→ **Task brief**
Please replace "checkbox" with "toggle" in the records starting at the line containing "You are a computer-use agent. Image" and ending at the line containing "[x=126, y=59]", leaving everything else unchanged. Return only those lines.

>> Start

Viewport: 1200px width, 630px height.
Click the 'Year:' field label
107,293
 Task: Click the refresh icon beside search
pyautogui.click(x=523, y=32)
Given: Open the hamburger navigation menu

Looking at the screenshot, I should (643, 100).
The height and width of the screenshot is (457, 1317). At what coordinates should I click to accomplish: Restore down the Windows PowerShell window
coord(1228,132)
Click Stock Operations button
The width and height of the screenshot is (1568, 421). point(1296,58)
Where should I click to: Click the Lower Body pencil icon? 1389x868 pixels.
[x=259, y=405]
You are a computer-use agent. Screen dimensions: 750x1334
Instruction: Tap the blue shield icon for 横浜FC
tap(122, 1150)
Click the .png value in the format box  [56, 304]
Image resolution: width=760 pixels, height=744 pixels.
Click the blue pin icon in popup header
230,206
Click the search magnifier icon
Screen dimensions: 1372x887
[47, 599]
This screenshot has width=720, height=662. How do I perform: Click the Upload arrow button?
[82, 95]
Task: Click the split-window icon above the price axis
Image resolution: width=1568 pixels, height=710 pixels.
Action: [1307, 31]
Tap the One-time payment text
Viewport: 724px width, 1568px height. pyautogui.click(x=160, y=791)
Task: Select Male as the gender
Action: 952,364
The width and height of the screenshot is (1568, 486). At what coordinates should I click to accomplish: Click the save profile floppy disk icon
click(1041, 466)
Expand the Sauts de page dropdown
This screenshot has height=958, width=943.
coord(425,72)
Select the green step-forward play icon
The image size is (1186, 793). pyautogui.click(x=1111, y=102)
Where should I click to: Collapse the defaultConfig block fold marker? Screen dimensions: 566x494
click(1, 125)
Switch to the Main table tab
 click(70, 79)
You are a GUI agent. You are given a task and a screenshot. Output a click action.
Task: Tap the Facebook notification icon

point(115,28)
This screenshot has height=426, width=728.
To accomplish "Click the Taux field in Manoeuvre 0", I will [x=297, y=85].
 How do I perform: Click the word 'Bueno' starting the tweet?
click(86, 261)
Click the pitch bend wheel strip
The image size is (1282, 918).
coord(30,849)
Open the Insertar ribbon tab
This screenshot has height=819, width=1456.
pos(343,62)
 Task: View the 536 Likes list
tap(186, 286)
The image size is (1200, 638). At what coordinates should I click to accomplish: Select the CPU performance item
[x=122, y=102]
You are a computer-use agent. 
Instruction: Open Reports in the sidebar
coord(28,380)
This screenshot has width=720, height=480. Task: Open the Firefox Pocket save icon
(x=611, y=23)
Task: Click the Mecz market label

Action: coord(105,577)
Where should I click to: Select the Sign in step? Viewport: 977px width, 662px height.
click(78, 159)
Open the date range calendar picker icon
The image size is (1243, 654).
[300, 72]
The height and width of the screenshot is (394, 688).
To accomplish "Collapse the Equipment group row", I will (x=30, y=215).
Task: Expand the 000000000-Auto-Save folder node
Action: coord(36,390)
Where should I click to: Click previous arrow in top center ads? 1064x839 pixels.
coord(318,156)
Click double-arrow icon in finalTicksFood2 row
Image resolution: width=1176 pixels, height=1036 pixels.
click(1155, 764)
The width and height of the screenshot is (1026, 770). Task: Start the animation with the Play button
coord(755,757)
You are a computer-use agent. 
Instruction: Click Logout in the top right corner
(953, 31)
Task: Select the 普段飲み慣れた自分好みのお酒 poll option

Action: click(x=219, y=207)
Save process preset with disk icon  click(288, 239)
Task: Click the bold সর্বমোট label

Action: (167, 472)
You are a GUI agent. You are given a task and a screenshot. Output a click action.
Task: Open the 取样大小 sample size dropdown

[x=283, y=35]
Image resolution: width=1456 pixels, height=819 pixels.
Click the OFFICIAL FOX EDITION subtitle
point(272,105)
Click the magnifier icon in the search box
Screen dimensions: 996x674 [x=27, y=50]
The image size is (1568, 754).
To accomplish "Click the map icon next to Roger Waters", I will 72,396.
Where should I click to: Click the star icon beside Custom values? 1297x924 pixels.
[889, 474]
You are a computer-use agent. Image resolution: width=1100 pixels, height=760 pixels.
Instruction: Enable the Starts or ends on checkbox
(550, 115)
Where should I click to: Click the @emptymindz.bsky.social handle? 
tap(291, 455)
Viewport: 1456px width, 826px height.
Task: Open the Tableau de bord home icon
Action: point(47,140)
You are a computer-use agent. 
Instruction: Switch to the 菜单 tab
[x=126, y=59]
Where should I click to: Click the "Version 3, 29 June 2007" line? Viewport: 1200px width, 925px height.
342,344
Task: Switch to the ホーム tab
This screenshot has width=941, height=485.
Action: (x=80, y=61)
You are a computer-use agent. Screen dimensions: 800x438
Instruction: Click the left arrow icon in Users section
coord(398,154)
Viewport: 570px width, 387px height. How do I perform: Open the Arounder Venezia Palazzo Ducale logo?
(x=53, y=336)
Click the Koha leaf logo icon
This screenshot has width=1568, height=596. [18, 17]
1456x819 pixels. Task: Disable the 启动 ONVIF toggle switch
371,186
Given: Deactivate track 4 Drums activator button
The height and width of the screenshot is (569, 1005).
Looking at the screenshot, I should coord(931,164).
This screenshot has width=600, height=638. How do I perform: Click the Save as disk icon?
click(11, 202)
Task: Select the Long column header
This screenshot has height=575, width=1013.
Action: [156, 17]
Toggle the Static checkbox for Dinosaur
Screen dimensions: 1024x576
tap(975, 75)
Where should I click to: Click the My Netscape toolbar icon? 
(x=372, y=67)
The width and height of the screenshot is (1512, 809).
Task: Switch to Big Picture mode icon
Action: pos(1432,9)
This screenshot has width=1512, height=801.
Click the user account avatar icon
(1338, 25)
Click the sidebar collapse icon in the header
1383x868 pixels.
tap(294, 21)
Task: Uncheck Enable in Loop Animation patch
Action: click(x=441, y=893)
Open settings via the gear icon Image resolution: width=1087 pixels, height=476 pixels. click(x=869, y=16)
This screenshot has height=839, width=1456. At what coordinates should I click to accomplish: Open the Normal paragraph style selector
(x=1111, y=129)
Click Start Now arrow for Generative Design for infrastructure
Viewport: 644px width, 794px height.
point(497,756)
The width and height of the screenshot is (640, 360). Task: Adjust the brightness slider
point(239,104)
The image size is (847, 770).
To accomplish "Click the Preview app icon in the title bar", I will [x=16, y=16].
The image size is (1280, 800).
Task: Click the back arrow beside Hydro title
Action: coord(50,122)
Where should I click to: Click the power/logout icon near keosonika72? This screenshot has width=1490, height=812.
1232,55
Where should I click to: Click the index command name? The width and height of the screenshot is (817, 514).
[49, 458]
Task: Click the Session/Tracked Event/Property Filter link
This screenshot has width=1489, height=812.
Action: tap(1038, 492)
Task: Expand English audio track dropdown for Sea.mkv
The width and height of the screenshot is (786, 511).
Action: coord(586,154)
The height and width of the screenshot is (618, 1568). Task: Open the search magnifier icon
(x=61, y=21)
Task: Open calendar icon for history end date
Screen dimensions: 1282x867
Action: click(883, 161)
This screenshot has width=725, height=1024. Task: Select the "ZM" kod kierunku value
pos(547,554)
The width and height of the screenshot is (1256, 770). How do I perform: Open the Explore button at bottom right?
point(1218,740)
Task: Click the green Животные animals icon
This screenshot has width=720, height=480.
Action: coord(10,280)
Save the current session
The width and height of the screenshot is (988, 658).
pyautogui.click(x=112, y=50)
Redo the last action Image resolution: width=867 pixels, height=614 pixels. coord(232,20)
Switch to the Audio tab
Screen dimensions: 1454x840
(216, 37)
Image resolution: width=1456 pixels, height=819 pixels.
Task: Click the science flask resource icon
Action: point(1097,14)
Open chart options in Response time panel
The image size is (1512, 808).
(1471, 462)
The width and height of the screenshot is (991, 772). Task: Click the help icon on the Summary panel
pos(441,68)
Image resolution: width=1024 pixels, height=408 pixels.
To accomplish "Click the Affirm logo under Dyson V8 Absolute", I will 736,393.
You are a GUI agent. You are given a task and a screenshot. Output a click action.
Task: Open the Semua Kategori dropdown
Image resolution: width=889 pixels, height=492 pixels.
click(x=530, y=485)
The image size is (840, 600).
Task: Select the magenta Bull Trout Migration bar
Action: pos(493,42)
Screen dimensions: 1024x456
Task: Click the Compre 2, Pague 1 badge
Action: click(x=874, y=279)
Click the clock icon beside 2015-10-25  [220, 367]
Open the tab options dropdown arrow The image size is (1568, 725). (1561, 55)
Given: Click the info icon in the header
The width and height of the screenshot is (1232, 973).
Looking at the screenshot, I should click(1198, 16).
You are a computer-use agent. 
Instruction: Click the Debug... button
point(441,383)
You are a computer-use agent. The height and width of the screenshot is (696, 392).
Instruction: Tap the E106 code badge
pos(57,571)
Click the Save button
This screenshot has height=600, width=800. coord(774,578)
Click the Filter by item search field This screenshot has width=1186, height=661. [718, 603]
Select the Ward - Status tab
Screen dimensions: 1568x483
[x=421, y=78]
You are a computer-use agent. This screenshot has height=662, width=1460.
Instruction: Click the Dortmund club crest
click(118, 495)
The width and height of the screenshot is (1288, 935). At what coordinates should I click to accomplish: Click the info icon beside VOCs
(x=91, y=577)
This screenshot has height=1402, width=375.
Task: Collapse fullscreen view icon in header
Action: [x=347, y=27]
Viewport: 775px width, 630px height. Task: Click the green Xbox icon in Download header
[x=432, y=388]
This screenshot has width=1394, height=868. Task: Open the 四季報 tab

>> End

→ **The answer**
You are a computer-use agent. Image resolution: width=1100 pixels, height=760 pixels.
Instruction: Enable the Starts or ends on toggle
(550, 115)
Where should I click to: Click the @emptymindz.bsky.social handle? 
tap(291, 455)
Viewport: 1456px width, 826px height.
Task: Open the Tableau de bord home icon
Action: point(47,140)
You are a computer-use agent. 
Instruction: Switch to the 菜单 tab
[x=126, y=59]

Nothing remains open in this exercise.